## What is expected
Wherever the word "tool" occurs in the listing, copy the whole line.

## Data for analysis
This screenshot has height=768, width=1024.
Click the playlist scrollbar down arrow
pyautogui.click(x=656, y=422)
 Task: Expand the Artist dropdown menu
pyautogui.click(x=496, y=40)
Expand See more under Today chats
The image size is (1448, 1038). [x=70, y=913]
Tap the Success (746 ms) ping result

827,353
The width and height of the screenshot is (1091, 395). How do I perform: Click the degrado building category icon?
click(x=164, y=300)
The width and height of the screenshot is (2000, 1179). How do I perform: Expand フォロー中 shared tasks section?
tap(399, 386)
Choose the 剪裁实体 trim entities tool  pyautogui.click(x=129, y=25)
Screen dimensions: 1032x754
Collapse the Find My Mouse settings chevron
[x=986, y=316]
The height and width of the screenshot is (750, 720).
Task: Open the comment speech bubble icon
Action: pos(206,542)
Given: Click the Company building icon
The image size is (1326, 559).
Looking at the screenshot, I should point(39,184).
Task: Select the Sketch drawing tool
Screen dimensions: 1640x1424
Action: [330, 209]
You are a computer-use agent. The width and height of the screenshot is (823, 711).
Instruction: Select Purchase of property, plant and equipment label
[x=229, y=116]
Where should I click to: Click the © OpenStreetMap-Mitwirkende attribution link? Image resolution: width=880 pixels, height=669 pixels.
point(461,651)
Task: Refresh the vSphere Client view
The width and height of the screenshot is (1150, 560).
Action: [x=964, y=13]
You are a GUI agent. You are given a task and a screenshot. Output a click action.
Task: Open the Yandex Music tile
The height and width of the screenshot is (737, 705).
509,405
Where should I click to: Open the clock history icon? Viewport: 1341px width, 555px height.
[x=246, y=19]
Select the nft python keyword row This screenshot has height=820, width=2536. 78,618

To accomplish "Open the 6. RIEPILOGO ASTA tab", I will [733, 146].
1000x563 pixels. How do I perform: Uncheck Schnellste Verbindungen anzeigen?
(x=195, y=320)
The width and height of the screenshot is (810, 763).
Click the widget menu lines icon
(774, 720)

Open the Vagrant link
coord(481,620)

## Response area
Choose the 剪裁实体 trim entities tool  pyautogui.click(x=129, y=25)
Task: Select the Sketch drawing tool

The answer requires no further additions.